_WHAT IS NEEDED_.
Here you must reproduce each line of the data exactly.

[Saved entries]

▬▬▬▬▬▬

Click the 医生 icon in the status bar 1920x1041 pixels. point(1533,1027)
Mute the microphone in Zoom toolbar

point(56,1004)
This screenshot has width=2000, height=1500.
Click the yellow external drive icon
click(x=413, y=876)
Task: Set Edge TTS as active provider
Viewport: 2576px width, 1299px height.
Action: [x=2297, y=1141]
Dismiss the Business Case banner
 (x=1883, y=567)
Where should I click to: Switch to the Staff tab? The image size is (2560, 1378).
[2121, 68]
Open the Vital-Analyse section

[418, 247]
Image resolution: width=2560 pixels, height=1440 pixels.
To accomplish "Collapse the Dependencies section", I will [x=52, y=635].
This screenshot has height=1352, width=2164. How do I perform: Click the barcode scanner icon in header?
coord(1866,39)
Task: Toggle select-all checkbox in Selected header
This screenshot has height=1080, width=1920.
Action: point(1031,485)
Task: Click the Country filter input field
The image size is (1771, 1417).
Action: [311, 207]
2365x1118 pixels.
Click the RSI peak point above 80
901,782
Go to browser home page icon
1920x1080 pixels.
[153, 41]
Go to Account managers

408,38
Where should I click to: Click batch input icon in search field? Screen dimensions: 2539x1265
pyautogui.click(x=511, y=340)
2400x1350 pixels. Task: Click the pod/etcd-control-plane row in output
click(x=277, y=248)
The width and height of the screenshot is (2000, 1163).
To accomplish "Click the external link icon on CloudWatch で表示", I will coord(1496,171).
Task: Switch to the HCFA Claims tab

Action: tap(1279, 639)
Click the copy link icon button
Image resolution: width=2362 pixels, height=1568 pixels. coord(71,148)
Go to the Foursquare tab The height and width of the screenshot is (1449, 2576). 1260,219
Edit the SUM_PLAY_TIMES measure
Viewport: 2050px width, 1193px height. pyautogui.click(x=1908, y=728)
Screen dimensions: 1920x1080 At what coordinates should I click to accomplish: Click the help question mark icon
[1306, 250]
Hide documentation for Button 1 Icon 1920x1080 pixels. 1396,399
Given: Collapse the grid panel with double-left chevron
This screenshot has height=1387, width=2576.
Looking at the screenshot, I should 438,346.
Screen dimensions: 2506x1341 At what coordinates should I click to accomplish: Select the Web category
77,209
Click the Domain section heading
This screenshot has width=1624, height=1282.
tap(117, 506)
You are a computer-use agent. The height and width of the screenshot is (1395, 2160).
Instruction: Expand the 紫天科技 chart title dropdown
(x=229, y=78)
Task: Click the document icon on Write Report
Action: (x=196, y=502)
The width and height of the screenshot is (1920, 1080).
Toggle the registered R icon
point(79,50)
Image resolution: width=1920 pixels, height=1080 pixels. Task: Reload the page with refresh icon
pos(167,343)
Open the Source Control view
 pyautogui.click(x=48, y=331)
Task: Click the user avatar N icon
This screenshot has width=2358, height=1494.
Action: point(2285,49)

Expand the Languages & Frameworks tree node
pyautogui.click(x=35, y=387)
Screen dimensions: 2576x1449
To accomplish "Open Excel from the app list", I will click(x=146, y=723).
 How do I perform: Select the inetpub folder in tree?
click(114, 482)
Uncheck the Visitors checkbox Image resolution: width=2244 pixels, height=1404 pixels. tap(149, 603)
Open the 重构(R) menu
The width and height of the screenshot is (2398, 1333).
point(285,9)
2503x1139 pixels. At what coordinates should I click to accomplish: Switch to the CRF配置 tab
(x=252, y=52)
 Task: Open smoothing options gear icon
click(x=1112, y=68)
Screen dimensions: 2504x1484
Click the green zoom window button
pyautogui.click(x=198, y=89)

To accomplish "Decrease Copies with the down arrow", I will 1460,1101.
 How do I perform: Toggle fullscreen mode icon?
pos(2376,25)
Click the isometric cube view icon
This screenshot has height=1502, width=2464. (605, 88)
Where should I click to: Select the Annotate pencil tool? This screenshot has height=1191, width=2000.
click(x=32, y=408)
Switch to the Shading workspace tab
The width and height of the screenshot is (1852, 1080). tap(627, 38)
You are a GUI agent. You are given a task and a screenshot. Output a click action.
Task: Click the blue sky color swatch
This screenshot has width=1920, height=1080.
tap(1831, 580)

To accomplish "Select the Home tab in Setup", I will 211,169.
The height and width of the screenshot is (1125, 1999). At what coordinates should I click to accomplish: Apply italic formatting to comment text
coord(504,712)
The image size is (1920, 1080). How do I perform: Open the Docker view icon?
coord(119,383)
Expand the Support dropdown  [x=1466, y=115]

▬▬▬▬▬▬

_EXERCISE SOLUTION_.
Click the 医生 icon in the status bar 1920x1041 pixels. point(1533,1027)
Mute the microphone in Zoom toolbar

point(56,1004)
This screenshot has width=2000, height=1500.
Click the yellow external drive icon
click(x=413, y=876)
Task: Set Edge TTS as active provider
Viewport: 2576px width, 1299px height.
Action: [x=2297, y=1141]
Dismiss the Business Case banner
 (x=1883, y=567)
Where should I click to: Switch to the Staff tab? The image size is (2560, 1378).
[2121, 68]
Open the Vital-Analyse section

[418, 247]
Image resolution: width=2560 pixels, height=1440 pixels.
To accomplish "Collapse the Dependencies section", I will [x=52, y=635].
This screenshot has height=1352, width=2164. How do I perform: Click the barcode scanner icon in header?
coord(1866,39)
Task: Toggle select-all checkbox in Selected header
This screenshot has height=1080, width=1920.
Action: point(1031,485)
Task: Click the Country filter input field
The image size is (1771, 1417).
Action: [311, 207]
2365x1118 pixels.
Click the RSI peak point above 80
901,782
Go to browser home page icon
1920x1080 pixels.
[153, 41]
Go to Account managers

408,38
Where should I click to: Click batch input icon in search field? Screen dimensions: 2539x1265
pyautogui.click(x=511, y=340)
2400x1350 pixels. Task: Click the pod/etcd-control-plane row in output
click(x=277, y=248)
The width and height of the screenshot is (2000, 1163).
To accomplish "Click the external link icon on CloudWatch で表示", I will coord(1496,171).
Task: Switch to the HCFA Claims tab

Action: tap(1279, 639)
Click the copy link icon button
Image resolution: width=2362 pixels, height=1568 pixels. coord(71,148)
Go to the Foursquare tab The height and width of the screenshot is (1449, 2576). 1260,219
Edit the SUM_PLAY_TIMES measure
Viewport: 2050px width, 1193px height. pyautogui.click(x=1908, y=728)
Screen dimensions: 1920x1080 At what coordinates should I click to accomplish: Click the help question mark icon
[1306, 250]
Hide documentation for Button 1 Icon 1920x1080 pixels. 1396,399
Given: Collapse the grid panel with double-left chevron
This screenshot has height=1387, width=2576.
Looking at the screenshot, I should 438,346.
Screen dimensions: 2506x1341 At what coordinates should I click to accomplish: Select the Web category
77,209
Click the Domain section heading
This screenshot has width=1624, height=1282.
tap(117, 506)
You are a computer-use agent. The height and width of the screenshot is (1395, 2160).
Instruction: Expand the 紫天科技 chart title dropdown
(x=229, y=78)
Task: Click the document icon on Write Report
Action: (x=196, y=502)
The width and height of the screenshot is (1920, 1080).
Toggle the registered R icon
point(79,50)
Image resolution: width=1920 pixels, height=1080 pixels. Task: Reload the page with refresh icon
pos(167,343)
Open the Source Control view
 pyautogui.click(x=48, y=331)
Task: Click the user avatar N icon
This screenshot has width=2358, height=1494.
Action: point(2285,49)

Expand the Languages & Frameworks tree node
pyautogui.click(x=35, y=387)
Screen dimensions: 2576x1449
To accomplish "Open Excel from the app list", I will click(x=146, y=723).
 How do I perform: Select the inetpub folder in tree?
click(114, 482)
Uncheck the Visitors checkbox Image resolution: width=2244 pixels, height=1404 pixels. tap(149, 603)
Open the 重构(R) menu
The width and height of the screenshot is (2398, 1333).
point(285,9)
2503x1139 pixels. At what coordinates should I click to accomplish: Switch to the CRF配置 tab
(x=252, y=52)
 Task: Open smoothing options gear icon
click(x=1112, y=68)
Screen dimensions: 2504x1484
Click the green zoom window button
pyautogui.click(x=198, y=89)

To accomplish "Decrease Copies with the down arrow", I will 1460,1101.
 How do I perform: Toggle fullscreen mode icon?
pos(2376,25)
Click the isometric cube view icon
This screenshot has height=1502, width=2464. (605, 88)
Where should I click to: Select the Annotate pencil tool? This screenshot has height=1191, width=2000.
click(x=32, y=408)
Switch to the Shading workspace tab
The width and height of the screenshot is (1852, 1080). tap(627, 38)
You are a GUI agent. You are given a task and a screenshot. Output a click action.
Task: Click the blue sky color swatch
This screenshot has width=1920, height=1080.
tap(1831, 580)

To accomplish "Select the Home tab in Setup", I will 211,169.
The height and width of the screenshot is (1125, 1999). At what coordinates should I click to accomplish: Apply italic formatting to comment text
coord(504,712)
The image size is (1920, 1080). How do I perform: Open the Docker view icon?
coord(119,383)
Expand the Support dropdown  [x=1466, y=115]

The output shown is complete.